Erudite Medical Trifecta

A few years ago I wrote a tribute to three senior medical colleagues in Scone; all of whom added cachet to the already impressive order of preference in the local medical fraternity. This was to celebrate the trifecta of OAMs which came their way when Dr John William Houston Paradice was eventually and rightfully honoured in the Australia Day Awards in January 2016. I called it Erudite Medical Trifecta which I provided to ingenue journalist Ben Murphy at the Scone Advocate. It emerged as the following. I acknowledge the source; but claim the original.

The featured image actually shows a photograph taken in 2011. Dr Barton had since passed away.

TRIFECTA COMPLETE: Dr Toby Barton, Dr David Warden and Dr John Paradice in late February/early March 2011.

January 26 2016 – 8:00AM

Doctor’s OAM completes local medical trifecta

Ben Murphy

AS the saying goes, good things come to those who wait.

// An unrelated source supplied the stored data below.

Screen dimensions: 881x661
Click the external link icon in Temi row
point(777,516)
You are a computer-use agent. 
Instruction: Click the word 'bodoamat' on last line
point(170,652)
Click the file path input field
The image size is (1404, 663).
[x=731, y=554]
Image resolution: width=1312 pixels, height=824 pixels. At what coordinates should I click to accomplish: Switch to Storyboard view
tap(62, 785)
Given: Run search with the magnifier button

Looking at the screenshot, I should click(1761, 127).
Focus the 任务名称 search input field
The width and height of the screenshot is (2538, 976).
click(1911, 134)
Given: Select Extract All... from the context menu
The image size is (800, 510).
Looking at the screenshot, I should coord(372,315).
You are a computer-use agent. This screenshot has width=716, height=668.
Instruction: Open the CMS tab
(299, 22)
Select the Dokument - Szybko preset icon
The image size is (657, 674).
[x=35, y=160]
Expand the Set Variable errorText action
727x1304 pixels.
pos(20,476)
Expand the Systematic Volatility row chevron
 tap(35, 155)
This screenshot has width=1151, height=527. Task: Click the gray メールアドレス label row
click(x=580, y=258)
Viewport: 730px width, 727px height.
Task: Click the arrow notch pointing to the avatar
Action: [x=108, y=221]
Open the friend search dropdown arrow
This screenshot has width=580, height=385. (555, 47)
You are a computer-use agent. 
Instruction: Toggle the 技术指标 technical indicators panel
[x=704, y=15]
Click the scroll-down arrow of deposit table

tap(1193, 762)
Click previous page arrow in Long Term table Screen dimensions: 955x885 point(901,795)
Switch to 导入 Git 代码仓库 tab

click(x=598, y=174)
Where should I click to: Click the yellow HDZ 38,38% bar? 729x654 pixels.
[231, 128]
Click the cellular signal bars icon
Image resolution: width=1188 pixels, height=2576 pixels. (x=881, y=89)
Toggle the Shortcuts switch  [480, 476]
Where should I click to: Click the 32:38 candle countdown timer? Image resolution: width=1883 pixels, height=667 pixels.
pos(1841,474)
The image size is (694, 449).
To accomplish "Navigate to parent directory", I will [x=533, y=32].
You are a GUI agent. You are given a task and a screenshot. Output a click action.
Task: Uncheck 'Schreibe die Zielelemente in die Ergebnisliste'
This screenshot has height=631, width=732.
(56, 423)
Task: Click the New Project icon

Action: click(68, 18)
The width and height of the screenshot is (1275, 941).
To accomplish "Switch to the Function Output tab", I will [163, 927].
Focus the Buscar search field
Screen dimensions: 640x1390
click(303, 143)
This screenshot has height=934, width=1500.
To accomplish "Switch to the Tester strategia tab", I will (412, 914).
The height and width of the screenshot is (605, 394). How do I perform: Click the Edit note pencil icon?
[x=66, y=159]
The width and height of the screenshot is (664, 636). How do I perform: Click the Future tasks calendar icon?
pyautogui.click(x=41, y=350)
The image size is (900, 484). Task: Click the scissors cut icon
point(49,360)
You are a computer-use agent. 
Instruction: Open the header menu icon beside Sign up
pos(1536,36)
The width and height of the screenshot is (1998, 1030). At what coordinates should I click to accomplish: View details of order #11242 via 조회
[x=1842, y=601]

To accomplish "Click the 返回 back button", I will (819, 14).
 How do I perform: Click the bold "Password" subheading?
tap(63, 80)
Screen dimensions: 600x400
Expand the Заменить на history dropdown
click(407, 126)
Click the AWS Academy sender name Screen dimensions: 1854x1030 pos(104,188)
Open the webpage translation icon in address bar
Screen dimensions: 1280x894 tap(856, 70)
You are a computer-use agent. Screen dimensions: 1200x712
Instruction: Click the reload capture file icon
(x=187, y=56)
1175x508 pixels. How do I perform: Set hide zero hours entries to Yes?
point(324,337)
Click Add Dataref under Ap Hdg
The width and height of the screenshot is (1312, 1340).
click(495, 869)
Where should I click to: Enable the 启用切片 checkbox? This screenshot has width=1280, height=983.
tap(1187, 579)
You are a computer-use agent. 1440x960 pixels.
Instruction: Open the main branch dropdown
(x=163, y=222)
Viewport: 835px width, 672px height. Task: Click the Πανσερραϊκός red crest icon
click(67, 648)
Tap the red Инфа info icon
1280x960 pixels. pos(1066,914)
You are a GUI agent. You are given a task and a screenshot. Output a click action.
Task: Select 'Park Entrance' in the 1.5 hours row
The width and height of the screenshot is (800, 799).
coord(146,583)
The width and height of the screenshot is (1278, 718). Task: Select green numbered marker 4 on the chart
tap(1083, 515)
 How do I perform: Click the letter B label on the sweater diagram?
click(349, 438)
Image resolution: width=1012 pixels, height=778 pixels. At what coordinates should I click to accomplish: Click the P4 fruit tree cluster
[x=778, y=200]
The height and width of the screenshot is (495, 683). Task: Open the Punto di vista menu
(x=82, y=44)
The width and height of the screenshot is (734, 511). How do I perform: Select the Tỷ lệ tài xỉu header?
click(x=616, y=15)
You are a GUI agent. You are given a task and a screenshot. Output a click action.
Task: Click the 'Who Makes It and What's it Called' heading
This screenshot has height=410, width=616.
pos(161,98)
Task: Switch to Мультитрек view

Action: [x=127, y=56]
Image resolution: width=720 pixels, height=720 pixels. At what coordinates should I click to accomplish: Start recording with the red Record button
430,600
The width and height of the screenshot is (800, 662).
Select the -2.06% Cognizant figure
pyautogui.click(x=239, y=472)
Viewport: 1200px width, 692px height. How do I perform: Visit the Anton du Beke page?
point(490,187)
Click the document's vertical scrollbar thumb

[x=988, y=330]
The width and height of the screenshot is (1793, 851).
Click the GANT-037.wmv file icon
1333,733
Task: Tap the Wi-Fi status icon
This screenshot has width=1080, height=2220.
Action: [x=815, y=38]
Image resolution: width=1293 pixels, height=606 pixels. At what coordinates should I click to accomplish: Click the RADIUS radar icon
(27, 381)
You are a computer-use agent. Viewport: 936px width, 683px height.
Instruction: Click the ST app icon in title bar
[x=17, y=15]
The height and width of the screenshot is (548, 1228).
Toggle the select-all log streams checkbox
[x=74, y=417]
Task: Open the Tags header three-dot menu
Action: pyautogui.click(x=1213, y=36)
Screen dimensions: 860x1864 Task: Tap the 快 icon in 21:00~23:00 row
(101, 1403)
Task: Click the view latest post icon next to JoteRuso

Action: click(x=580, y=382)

It’s been a long time coming, but Dr John Houston Paradice has today been awarded the prestigious Medal of the Order of Australia (OAM) for his dedication and service to the Scone community over many years.

“I’m a bit overcome because in all the time that I was in medicine I was just doing my job so I didn’t expect this,” he said.

Dr Paradice now joins former colleagues Dr Toby Barton, who learned of his national award of Australia Day 2001, and Dr David Barton Warden, a recipient on this day last year, in winning the medal.

The trio, along with Dr Walter Pye MBE, did exceptional work during their time together at the Scone Medical Practice from the early 1950s through to the 1980s.

Dr Pye was made a Member of the British Empire in the Queen’s Birthday Honours List for 1973.

Dr Paradice, who retired in 2004 after spending most of his extensive medical career in Scone, said all four men had similar backgrounds and training.

“The Scone practice was well-known as one of the longest established practices in the country,” he said.

“We had a practice that remained a great training ground for rural general practitioners because of the nature of it; we all became skilled in many areas of medicine.

“In those days, we were fortunate in that we were able to do more I believe than the general practitioners in the country.

“For instance, I was the government medical officer carrying out post-mortems which they would never do now.

“It was a rather unpleasant and difficult part of the job.”

Dr Paradice also reserved special praise for the role of nurses throughout his career.

He said a doctor’s work was only as good as the support they received.